- _FRAGMENTO PROPORCIONADO_:
============================================================

Sin embargo, parece fácil refutar la idea de que los cerdos son más antihigiénicos que otros animales. De un lado, las cabras, las gallinas y los perros también pueden comer excrementos en situaciones extremas. Del otro, la conexión entre el consumo de carne de cerdo (no suficientemente cocida) y la triquinosis no se conoció hasta 1859, de modo que no pudo estar en la base de dichas prohibiciones. Además, el problema no es tanto el tipo de carne como el hecho de que no esté lo suficientemente cocinada. Pues eso mismo es lo que sucede con la carne vacuna mal cocinada, que puede transmitir la tenia, o la carne de vaca, cabra y oveja, también mal cocinada, que puede transmitir la enfermedad bacteriana de la brucelosis, o incluso el ántrax.

============================================================

- _DATOS REGISTRADOS_:
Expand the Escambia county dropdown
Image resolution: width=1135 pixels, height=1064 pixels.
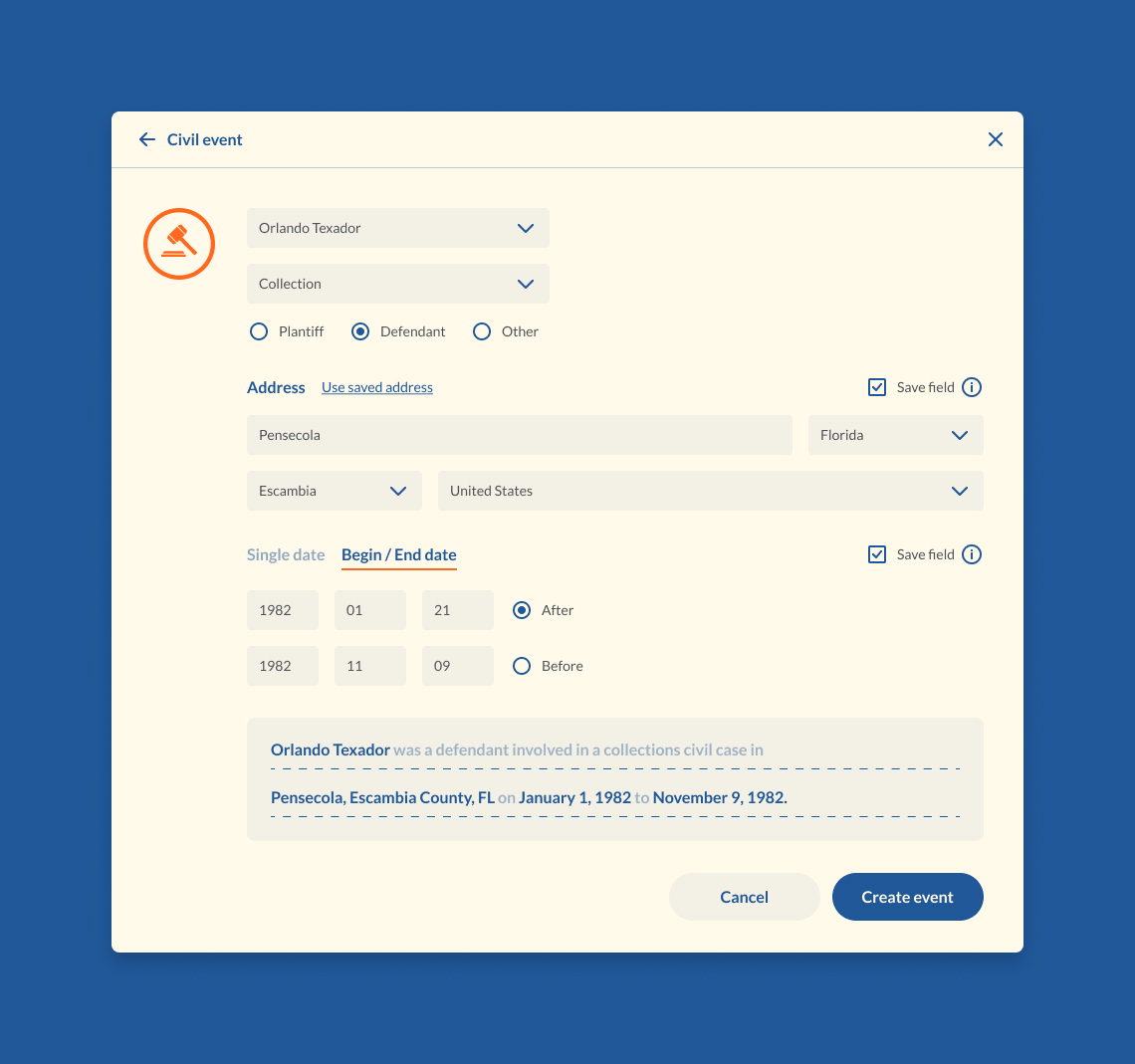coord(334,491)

============================================================

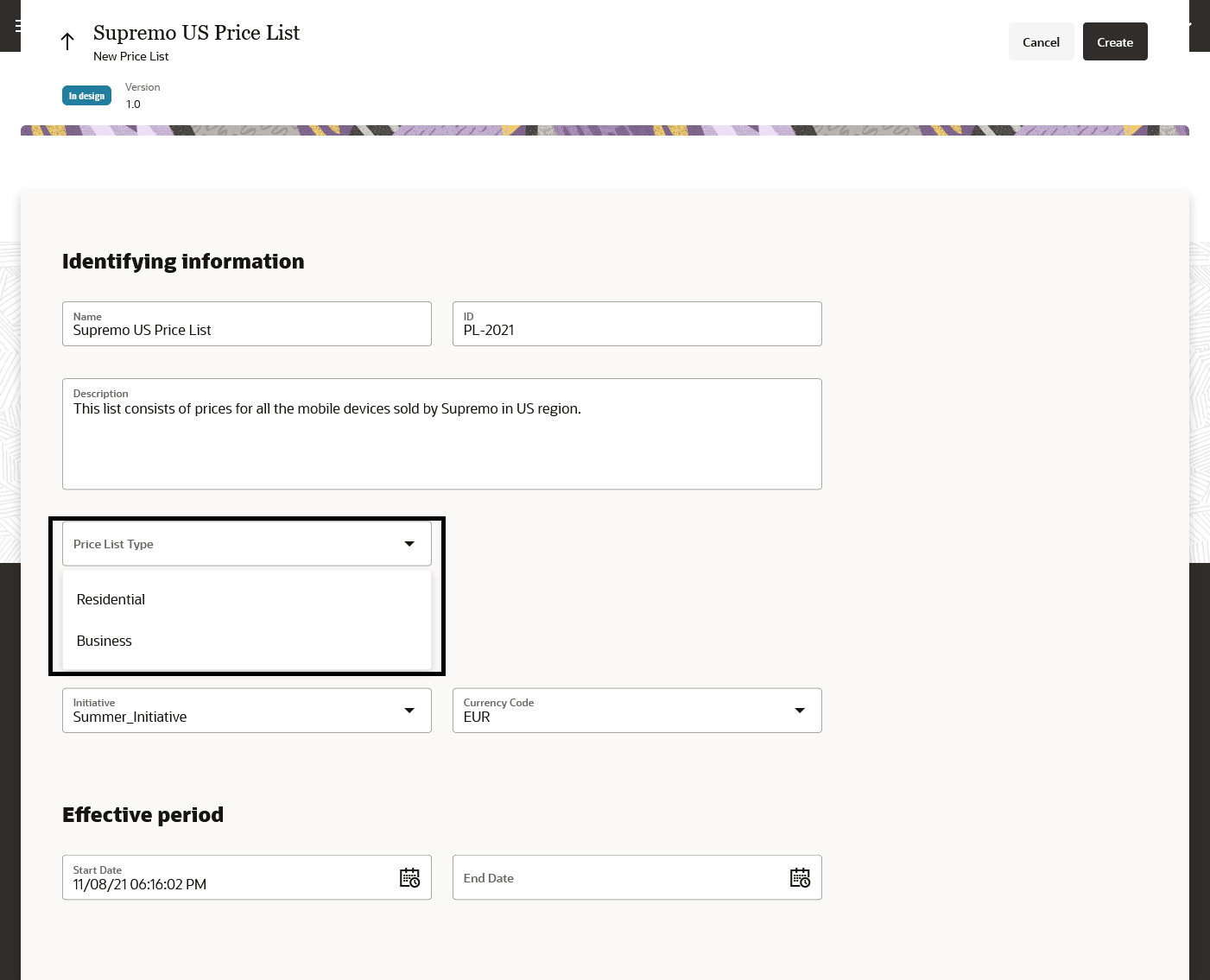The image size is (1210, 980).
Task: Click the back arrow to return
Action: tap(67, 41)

============================================================

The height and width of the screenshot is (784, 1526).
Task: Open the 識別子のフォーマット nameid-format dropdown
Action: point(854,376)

============================================================

- _TAREAS Y EJERCICIOS_:
1) Según el fragmento proporcionado, ¿en qué año se conoció la conexión entre el consumo de carne de cerdo no suficientemente cocida y la triquinosis?
2) Resume en dos oraciones el fragmento proporcionado.

- _RESPUESTAS EN ORDEN_:
1) En 1859.

2) La idea de que los cerdos son más antihigiénicos que otros animales es fácil de refutar, porque cabras, gallinas y perros también pueden comer excrementos en situaciones extremas, y la relación entre la carne de cerdo y la triquinosis no se conoció hasta 1859. Además, el problema está en que la carne no esté lo suficientemente cocinada, algo que también ocurre con la carne vacuna, que puede transmitir la tenia, y con la de vaca, cabra y oveja, que puede transmitir la brucelosis o incluso el ántrax.